What is required — For this exercise, print the records below verbatim.

[Dataset entries]
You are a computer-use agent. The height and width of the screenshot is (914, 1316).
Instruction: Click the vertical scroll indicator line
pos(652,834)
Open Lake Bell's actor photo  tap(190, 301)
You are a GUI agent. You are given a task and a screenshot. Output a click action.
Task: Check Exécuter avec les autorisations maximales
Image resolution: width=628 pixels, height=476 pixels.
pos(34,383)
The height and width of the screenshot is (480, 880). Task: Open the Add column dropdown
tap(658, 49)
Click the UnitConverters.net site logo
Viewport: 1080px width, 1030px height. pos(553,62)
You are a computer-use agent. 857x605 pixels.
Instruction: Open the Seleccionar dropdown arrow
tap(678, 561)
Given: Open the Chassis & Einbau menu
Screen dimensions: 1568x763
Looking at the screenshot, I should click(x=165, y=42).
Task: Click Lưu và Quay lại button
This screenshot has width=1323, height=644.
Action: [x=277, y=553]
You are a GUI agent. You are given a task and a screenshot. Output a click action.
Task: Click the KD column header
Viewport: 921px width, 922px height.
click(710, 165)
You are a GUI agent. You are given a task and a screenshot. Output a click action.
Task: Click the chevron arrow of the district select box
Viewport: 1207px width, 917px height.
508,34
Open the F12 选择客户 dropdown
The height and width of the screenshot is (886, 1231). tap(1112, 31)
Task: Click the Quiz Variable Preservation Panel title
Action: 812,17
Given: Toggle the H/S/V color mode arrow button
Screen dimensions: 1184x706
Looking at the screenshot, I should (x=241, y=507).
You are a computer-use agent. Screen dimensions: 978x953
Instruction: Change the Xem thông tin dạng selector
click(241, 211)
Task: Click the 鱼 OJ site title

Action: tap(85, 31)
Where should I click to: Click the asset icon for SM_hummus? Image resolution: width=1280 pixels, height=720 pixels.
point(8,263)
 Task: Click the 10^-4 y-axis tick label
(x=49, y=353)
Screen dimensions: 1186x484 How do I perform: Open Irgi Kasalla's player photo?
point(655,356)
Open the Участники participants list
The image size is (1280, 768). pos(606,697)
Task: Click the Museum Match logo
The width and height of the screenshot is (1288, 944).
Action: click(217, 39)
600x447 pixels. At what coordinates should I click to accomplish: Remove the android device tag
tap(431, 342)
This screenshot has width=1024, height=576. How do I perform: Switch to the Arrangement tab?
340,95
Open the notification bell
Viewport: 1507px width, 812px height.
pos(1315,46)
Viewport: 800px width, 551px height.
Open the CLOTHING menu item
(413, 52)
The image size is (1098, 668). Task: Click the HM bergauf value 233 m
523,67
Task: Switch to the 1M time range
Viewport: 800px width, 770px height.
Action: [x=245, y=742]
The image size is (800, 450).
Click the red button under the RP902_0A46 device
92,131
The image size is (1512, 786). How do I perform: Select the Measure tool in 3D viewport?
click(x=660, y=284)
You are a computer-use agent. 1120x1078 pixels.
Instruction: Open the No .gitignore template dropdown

Solution for this task —
You are a computer-use agent. The height and width of the screenshot is (914, 1316).
Instruction: Click the vertical scroll indicator line
pos(652,834)
Open Lake Bell's actor photo  tap(190, 301)
You are a GUI agent. You are given a task and a screenshot. Output a click action.
Task: Check Exécuter avec les autorisations maximales
Image resolution: width=628 pixels, height=476 pixels.
pos(34,383)
The height and width of the screenshot is (480, 880). Task: Open the Add column dropdown
tap(658, 49)
Click the UnitConverters.net site logo
Viewport: 1080px width, 1030px height. pos(553,62)
You are a computer-use agent. 857x605 pixels.
Instruction: Open the Seleccionar dropdown arrow
tap(678, 561)
Given: Open the Chassis & Einbau menu
Screen dimensions: 1568x763
Looking at the screenshot, I should click(x=165, y=42).
Task: Click Lưu và Quay lại button
This screenshot has width=1323, height=644.
Action: [x=277, y=553]
You are a GUI agent. You are given a task and a screenshot. Output a click action.
Task: Click the KD column header
Viewport: 921px width, 922px height.
click(710, 165)
You are a GUI agent. You are given a task and a screenshot. Output a click action.
Task: Click the chevron arrow of the district select box
Viewport: 1207px width, 917px height.
508,34
Open the F12 选择客户 dropdown
The height and width of the screenshot is (886, 1231). tap(1112, 31)
Task: Click the Quiz Variable Preservation Panel title
Action: 812,17
Given: Toggle the H/S/V color mode arrow button
Screen dimensions: 1184x706
Looking at the screenshot, I should (x=241, y=507).
You are a computer-use agent. Screen dimensions: 978x953
Instruction: Change the Xem thông tin dạng selector
click(241, 211)
Task: Click the 鱼 OJ site title

Action: tap(85, 31)
Where should I click to: Click the asset icon for SM_hummus? Image resolution: width=1280 pixels, height=720 pixels.
point(8,263)
 Task: Click the 10^-4 y-axis tick label
(x=49, y=353)
Screen dimensions: 1186x484 How do I perform: Open Irgi Kasalla's player photo?
point(655,356)
Open the Участники participants list
The image size is (1280, 768). pos(606,697)
Task: Click the Museum Match logo
The width and height of the screenshot is (1288, 944).
Action: click(217, 39)
600x447 pixels. At what coordinates should I click to accomplish: Remove the android device tag
tap(431, 342)
This screenshot has width=1024, height=576. How do I perform: Switch to the Arrangement tab?
340,95
Open the notification bell
Viewport: 1507px width, 812px height.
pos(1315,46)
Viewport: 800px width, 551px height.
Open the CLOTHING menu item
(413, 52)
The image size is (1098, 668). Task: Click the HM bergauf value 233 m
523,67
Task: Switch to the 1M time range
Viewport: 800px width, 770px height.
Action: [x=245, y=742]
The image size is (800, 450).
Click the red button under the RP902_0A46 device
92,131
The image size is (1512, 786). How do I perform: Select the Measure tool in 3D viewport?
click(x=660, y=284)
You are a computer-use agent. 1120x1078 pixels.
Instruction: Open the No .gitignore template dropdown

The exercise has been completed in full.